If the EUR/USD breaches its September 14 low of 1.0616, there is a chance it could revisit the March 15 low of 1.0516 before reaching the 2023 bottom of 1.0481 from January 6.
On the upside, there is a minor resistance level at the weekly high of 1.0767 from September 12, followed by the more significant 200-day Simple Moving Average (SMA) at 1.0828. If the pair manages to break above this level, it could pave the way for a continued recovery towards the temporary 55-day SMA at 1.0911, with the possibility of reaching the August 30 top of 1.0945. Surpassing the latter could bring the psychological level of 1.1000 into focus, followed by the August 10 peak of 1.1064. Beyond that, the pair might retest the July 27 high at 1.1149 and potentially reach the 2023 top at 1.1275 from July 18.

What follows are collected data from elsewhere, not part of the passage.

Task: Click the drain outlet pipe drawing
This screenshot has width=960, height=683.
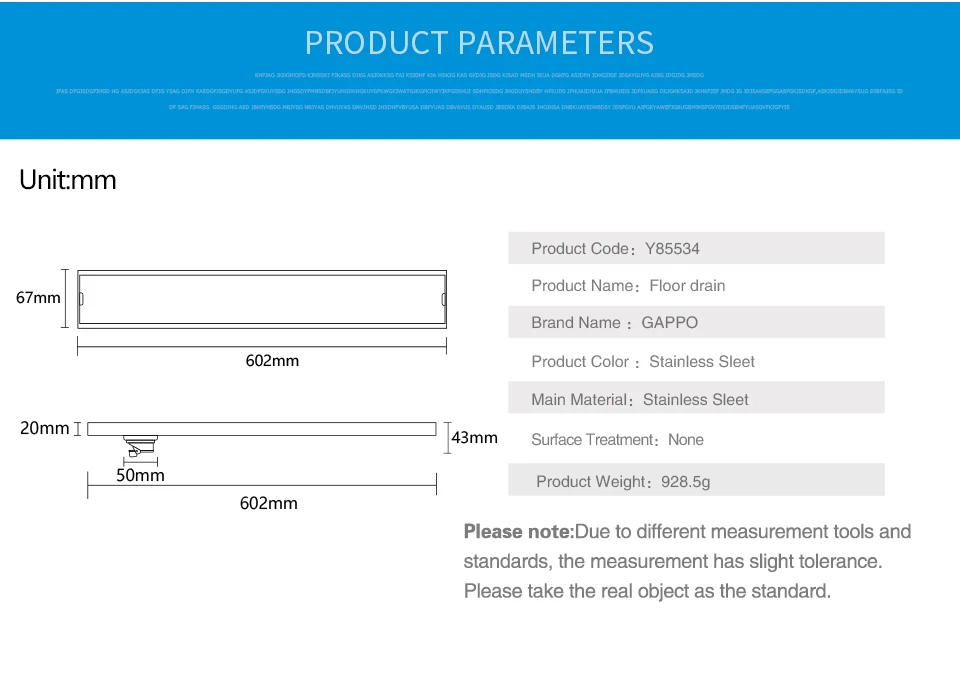Action: (x=140, y=446)
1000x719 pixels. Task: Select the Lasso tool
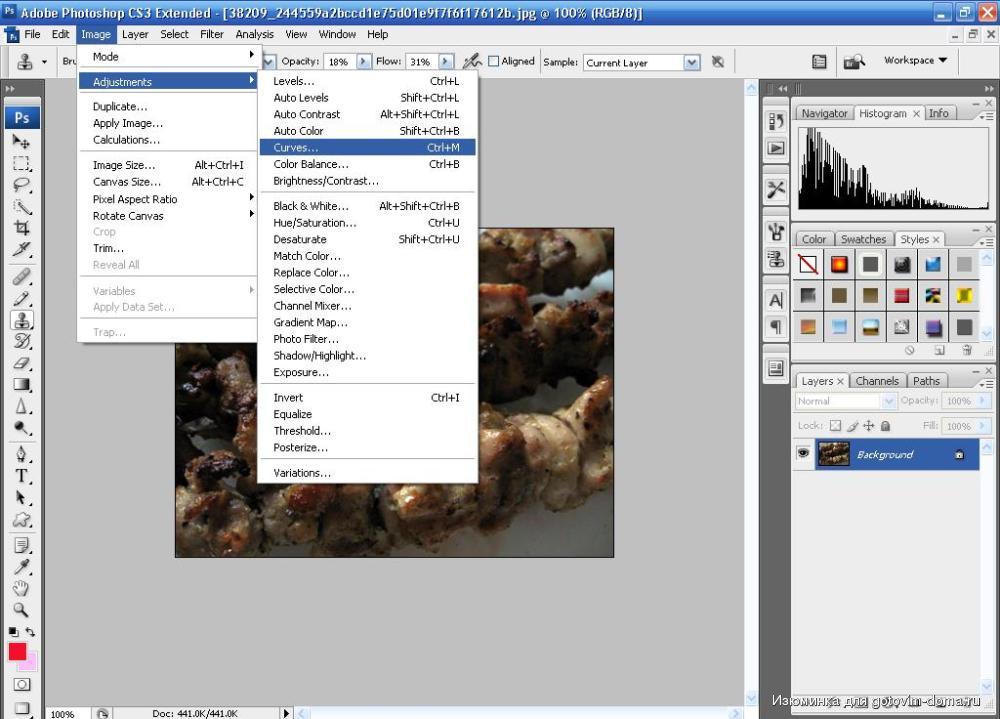[22, 185]
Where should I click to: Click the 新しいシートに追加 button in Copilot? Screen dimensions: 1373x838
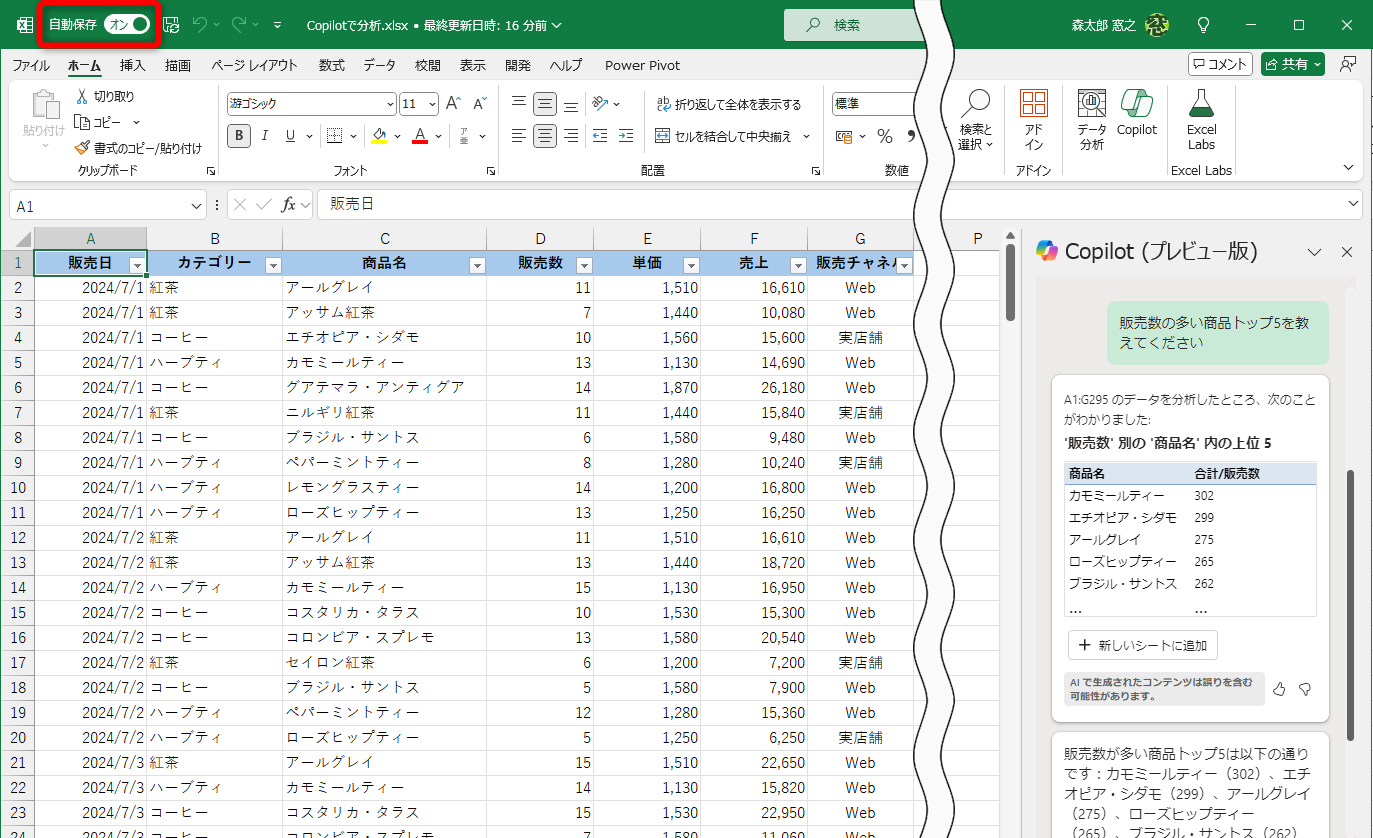tap(1142, 645)
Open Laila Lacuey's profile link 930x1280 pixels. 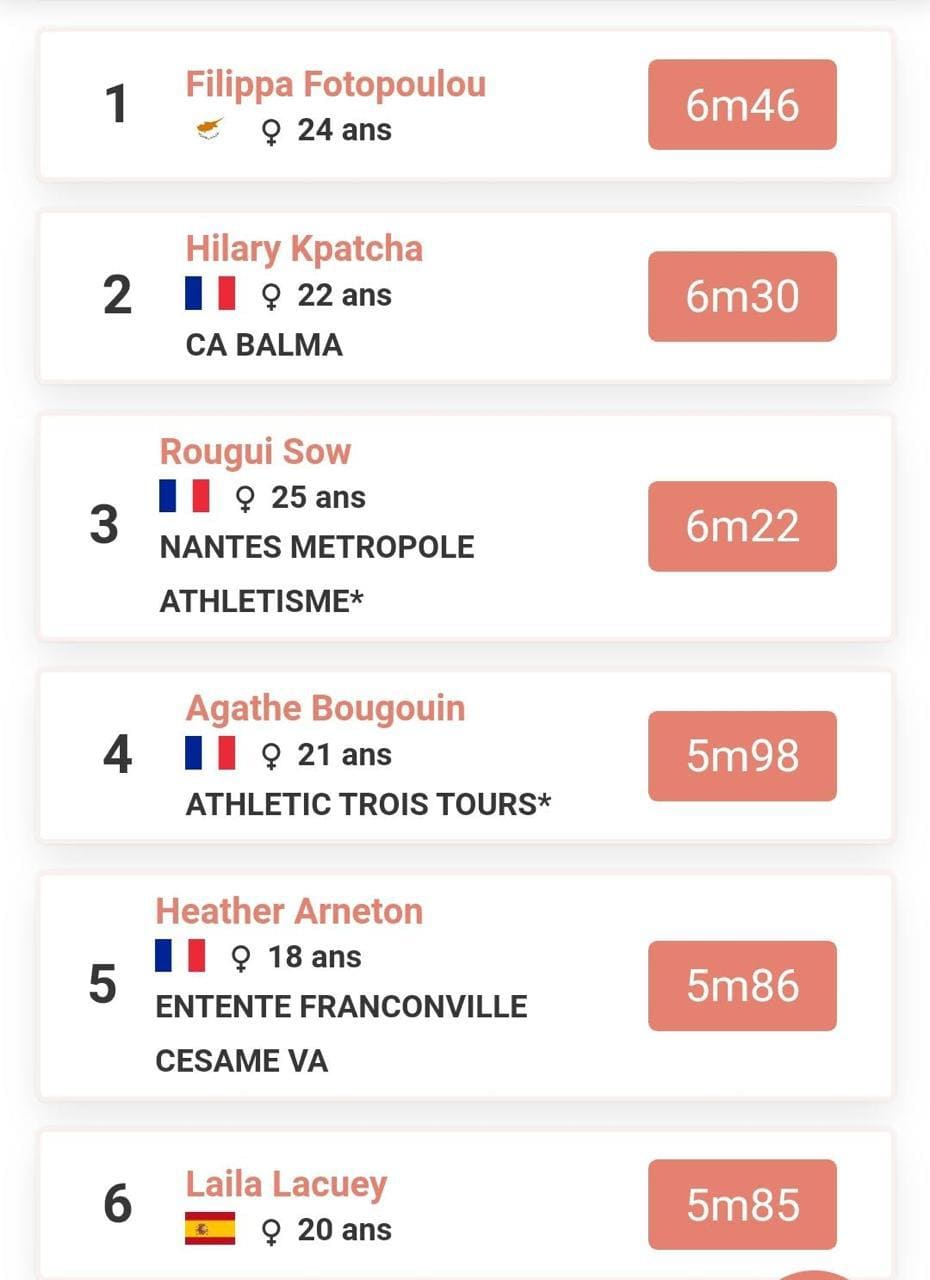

As long as the EUR/USD remains below the 200-day SMA, there is a chance that the pair will continue to face downward pressure.
The Euro is the currency for the 20 European Union countries that belong to the Eurozone. It is the second most heavily traded currency in the world behind the US Dollar. In 2022, it accounted for 31% of all foreign exchange transactions, with an average daily turnover of over $2.2 trillion a day.
EUR/USD is the most heavily traded currency pair in the world, accounting for an estimated 30% off all transactions, followed by EUR/JPY (4%), EUR/GBP (3%) and EUR/AUD (2%).
The European Central Bank (ECB) in Frankfurt, Germany, is the reserve bank for the Eurozone. The ECB sets interest rates and manages monetary policy.
The ECB’s primary mandate is to maintain price stability, which means either controlling inflation or stimulating growth. Its primary tool is the raising or lowering of interest rates. Relatively high interest rates – or the expectation of higher rates – will usually benefit the Euro and vice versa.
The ECB Governing Council makes monetary policy decisions at meetings held eight times a year. Decisions are made by heads of the Eurozone national banks and six permanent members, including the President of the ECB, Christine Lagarde.
Eurozone inflation data, measured by the Harmonized Index of Consumer Prices (HICP), is an important econometric for the Euro. If inflation rises more than expected, especially if above the ECB’s 2% target, it obliges the ECB to raise interest rates to bring it back under control.
Relatively high interest rates compared to its counterparts will usually benefit the Euro, as it makes the region more attractive as a place for global investors to park their money.
Data releases gauge the health of the economy and can impact on the Euro. Indicators such as GDP, Manufacturing and Services PMIs, employment, and consumer sentiment surveys can all influence the direction of the single currency.
A strong economy is good for the Euro. Not only does it attract more foreign investment but it may encourage the ECB to put up interest rates, which will directly strengthen the Euro. Otherwise, if economic data is weak, the Euro is likely to fall.
Economic data for the four largest economies in the euro area (Germany, France, Italy and Spain) are especially significant, as they account for 75% of the Eurozone’s economy.
Another significant data release for the Euro is the Trade Balance. This indicator measures the difference between what a country earns from its exports and what it spends on imports over a given period.
If a country produces highly sought after exports then its currency will gain in value purely from the extra demand created from foreign buyers seeking to purchase these goods. Therefore, a positive net Trade Balance strengthens a currency and vice versa for a negative balance.